Riddles Wisely Expounded

Celebrating the bicentennial birthday of Francis James Child

305 Ballads, Thousands of Versions

"Hundreds Of Years Old, These Songs Tour Like New." That's how NPR headlined a 2013 story about a new album by Anaïs Mitchell, likening the Child ballads to Shakespeare's plays and the fairy tales of the Brothers Grimm as stories that stand the test of time.

What are these ballads? Are they for children? No, not these days at least. They contain raw adult themes of murder, rape, incest, war, tragic violence, and ribald humor. They also contain evergreen virtues of love, honor, pride, loyalty, faith, hope, and justice. They are a river of song and story into which each generation dives in turn.

Lynn Noel and Lynn Feingold will take you back to the days before television and the internet, when ballad singing was an evening's entertainment and a deep-rooted custom. These two masters of traditional unaccompanied singing style have deep repertoires of dozens of Child ballads from Scotland, England, and North America, many learned in the oral tradition "knee to knee" with tradition-bearers like Ewan MacColl and Anita Best.

Francis James Child (1825-1896) was a Harvard professor whose life's work was the ten-volume collection of 305 themes and variations on "The English and Scottish Popular Ballads." FIrst intended as a scholarly resource, the Child ballads have become a sourcebook for rock stars and folksingers alike. Celebrate the bicentennial of Child's birth with this bouquet of ballads for Child's 200th birthday, wisely expounded by two of New England's finest ballad singers.

Lynn Noel

Lynn has studied and sung traditional ballads since childhood, inspired by Joan Baez, Judy Collins, Maddy Prior, June Tabor, Shirley Collins, Anita Best, and source singers from collections by Edith Fowke, Helen Creighton, and Helen Hartness Flanders. She has more than 30 Child ballads by heart, and loves to sing them back to back on long car rides as well as at festivals and folk clubs. For forty years, every Halloween at midnight by candlelight, Lynn sings the 44-verse shapeshifter ballad of Tam Lin,  learned from the great Ewan MacColl and since passed on to young ballad singer and collector Nora Rodes. 
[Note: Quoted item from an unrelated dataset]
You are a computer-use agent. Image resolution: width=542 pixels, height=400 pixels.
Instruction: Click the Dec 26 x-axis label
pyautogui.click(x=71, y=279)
In hundreds of monthly sessions since 2020, Lynn has gathered ballad singers from the West Coast to the UK and Europe in her online folk club, The Mermaid's Tavern, to sing the old ballads that still ring true with raw stories of human life. Each year in February, the Mermaid's Tavern celebrates the birthday of Francis James Child with a special session devoted to the many versions and variations of the 305 Child ballads. 

Lynn Feingold

A former president of the Folk Song Society of Greater Boston, Lynn Feingold frequently organizes ballad circles, trad swaps, and the occasional “Ballads Around the Firepit.” She loves to host late-night ballad sings to hear older performers share the songs of their youth, working knee to knee with celebrated tradition bearers like Anita Best of Newfoundland. She performed traditional music of the colonial days for 27 years at Blanchard's Tavern in Avon, MA, with a repertoire ranging from Child ballads to tender love songs and hearty drinking songs. 

Lynn and her sister Karen Haffner are co-organizers of the Traditional Ballad Singing Competition for Students held in Kingston, MA. The goal of the contest is to expose young people to traditional ballads and encourage their research, learning, and performance of a traditional ballad at the contest -- for cash prizes. Everyone who stands at the mic and delivers a ballad gets a modest cash prize, and every young person in the hall gets exposed to all the other ballads being performed by the contestants. The hall is packed with adoring fans of the young performers.